[Zope-dev] Nesting Forms

Ross Boylan RossBoylan@stanfordalumni.org
Thu, 18 Jul 2002 22:38:20 -0700


On Thu, Jul 18, 2002 at 08:41:02PM +0200, Dieter Maurer wrote:
> Ross Boylan writes:
>  > ...
>  > I would prefer a more elegant approach.  Perhaps I can define some
>  > method in A that the dtml will reference, and then B can override the
>  > method to add some extra stuff (the method would return a DTML
>  > snippet).
> That sounds good. It is how the ZMI works...

ZMI = Zope Management Interface (i.e., in the core app), or is this
something else?  At any rate, I'm not sure what you're referring to,
or where to look.

> 
>  > First, I'm not exactly sure how to pick up the method from the DTML.
> There are two cases:
> 
>   *  view of an existing object
>   
>      then the object is the client of the primary view.
>      Make all you snippets attributes of the object
>      and you can simply access them by name.
> 
>      The ZMI does this. If necessary, look how it does.

The problem isn't just accessing them, but combining them.  Say C is a
subclass of B is a subclass of A.  Each subclass has the entire user
interface of its base class (aka superclass) and some extra stuff.
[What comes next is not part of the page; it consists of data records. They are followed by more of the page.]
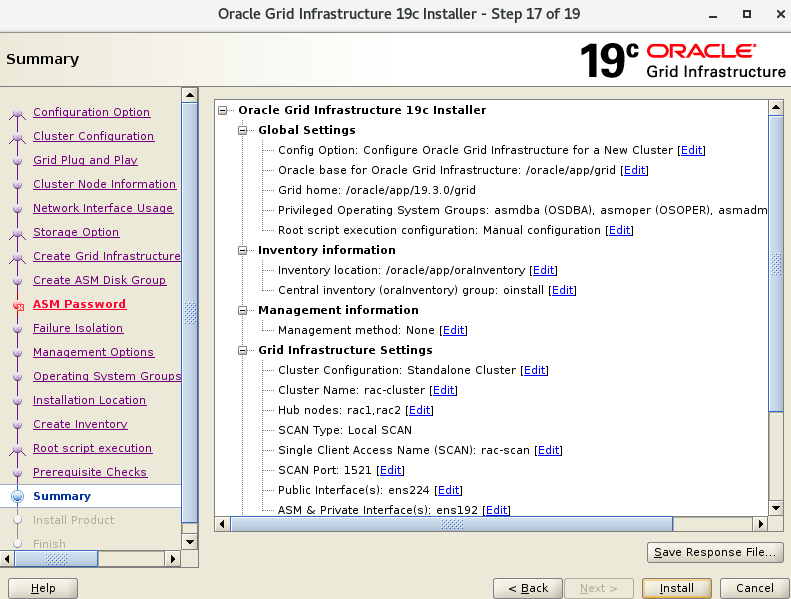This screenshot has height=599, width=791.
Task: Click the Storage Option step marker icon
Action: (17, 233)
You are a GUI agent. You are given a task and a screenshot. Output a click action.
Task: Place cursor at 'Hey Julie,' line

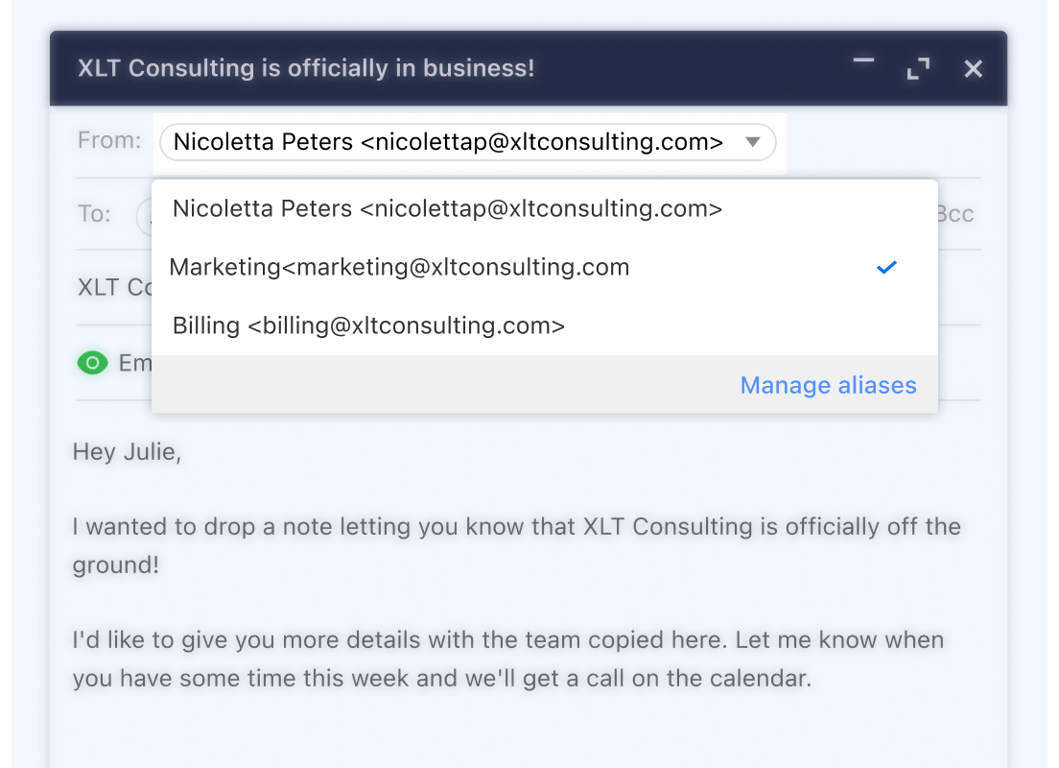[127, 452]
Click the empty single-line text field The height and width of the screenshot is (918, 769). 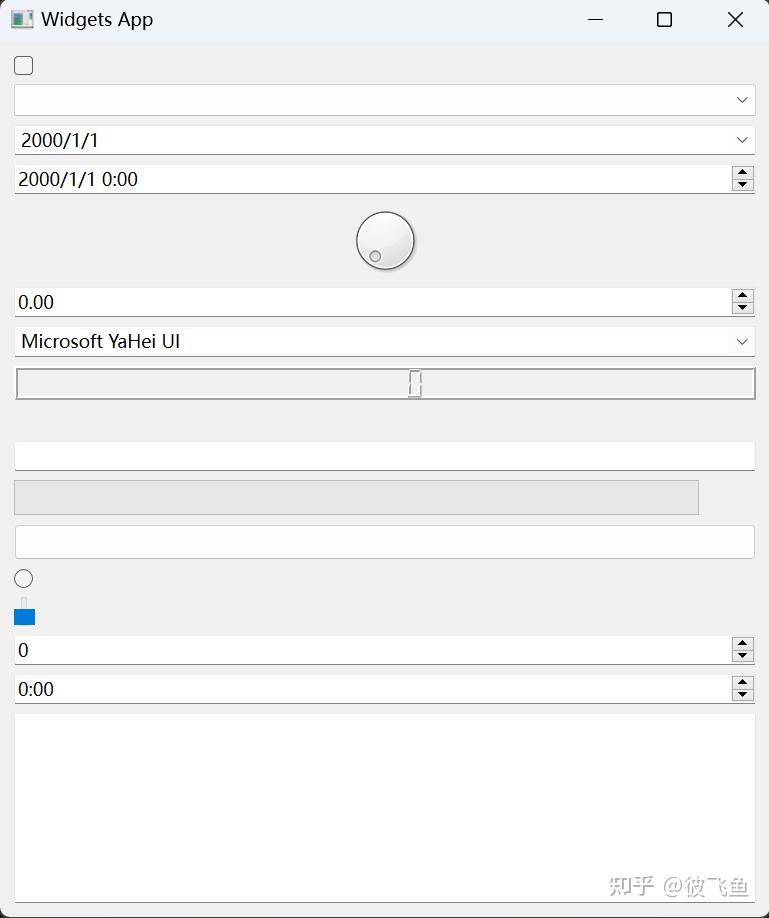384,456
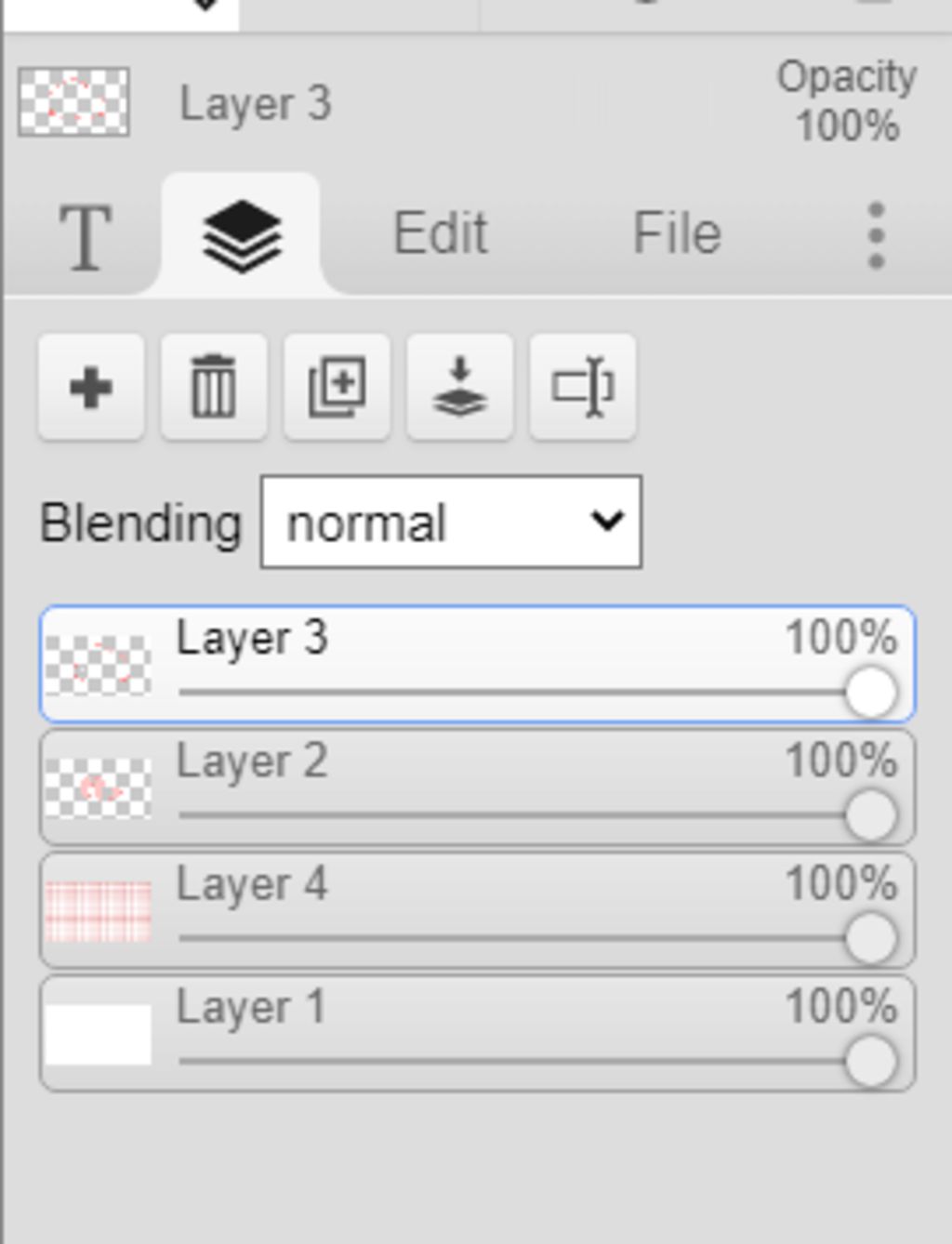Click Layer 3 opacity slider handle
Viewport: 952px width, 1244px height.
click(x=871, y=693)
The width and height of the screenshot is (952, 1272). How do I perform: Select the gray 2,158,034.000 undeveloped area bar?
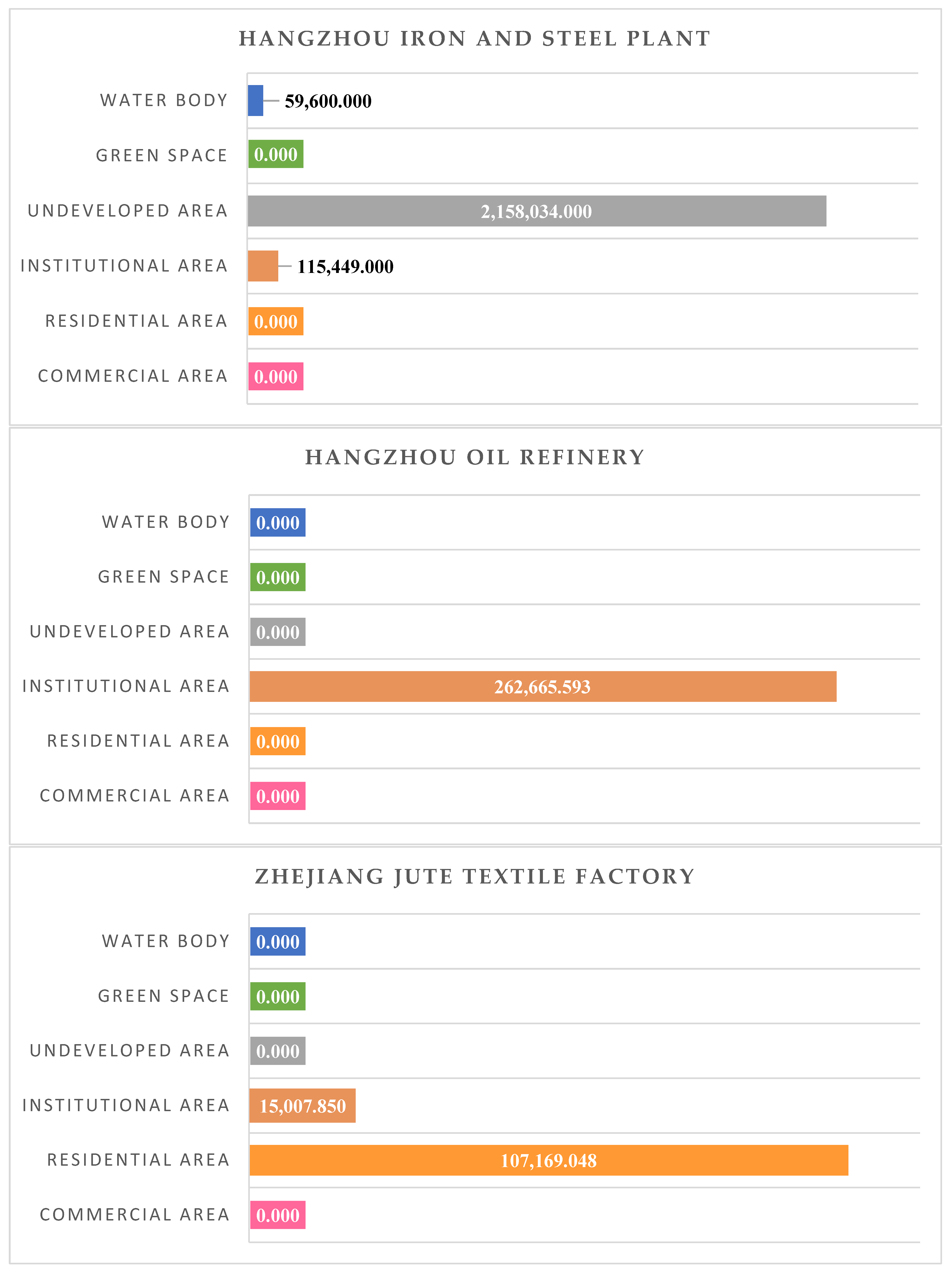[536, 211]
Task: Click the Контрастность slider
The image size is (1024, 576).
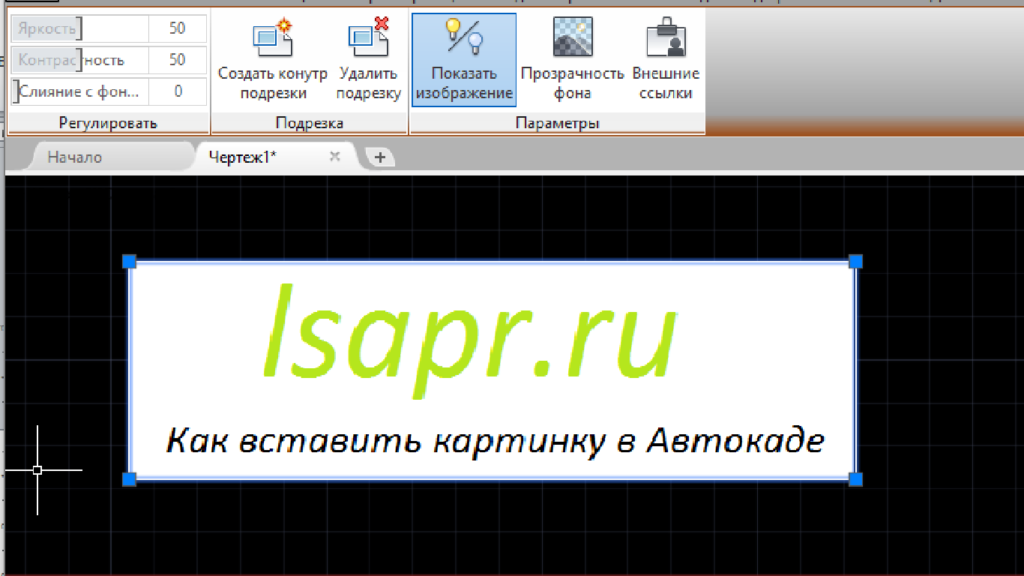Action: point(80,60)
Either each class implements its novel stuff with a unique name.  In
that case, I still have to make a separate dtml file for each,
referencing the appropriate names (though your suggestion below helps
on that).

Or each has the same name.  Then the problem is how to get the
subclasses method to return its unique stuff plus everything in its
base class.  For vanilla methods that's not a big deal, but if each is
a DTMLFile, I don't think it will work.  More about that at the very
bottom.

> 
>   *  object creation form
>   
>      That's much more difficult. ZMI does not reuse fragments for
>      this case.
> 
>      There is a partial solution for DTMLFiles, but it is not nice
>      and restricted to DTML.
> 
>      "DTMLFile" constructors accept a dictionary with default
>      name bindings. This way, you can customize your
>      DTMLFile with different bindings according to context,
>      e.g.
> 
> 	addAForm= DTMLFile('dtml/addForm', globals(),
> 			   comp1= AComp1
> 			   comp2= AComp2
> 			   ...)
> 	addBForm= DTMLFile('dtml/addForm', globals(),
> 			   comp1= BComp1
> 			   comp2= BComp2
> 			   ...)

This suggests one semi-refined strategy: the file defines the maximal
interface, and then parts of it are guarded by <dtml-if ... > tests on these
extra variables I pass in. I could even pass the class in, but I
suppose if I try to do issubclass(PassedInClass, MyApplicationClass)
in the dtml-if I will find that I lack security to access
PassedInClass, issubclass, or MyApplicationClass.


> 
>  > Second, I'm not sure if this is the best solution.  For one thing, I
>  > would prefer to keep all my dtml in separate files, rather than
>  > defining it into my methods.
> You can have separate files and do something like:
> 
>     class YourProduct:
>       ....
>       mySnippet= DTMLFile('dtml/mySnippetFile',globals())
>       ....
> 

The problem comes if I stick the different interface segments in
different files, so A.dtml has the user interface for A and B.dtml has
just the added interface for B, a subclass of A.  But I want the user
interface for B to be the combination of the A and B parts.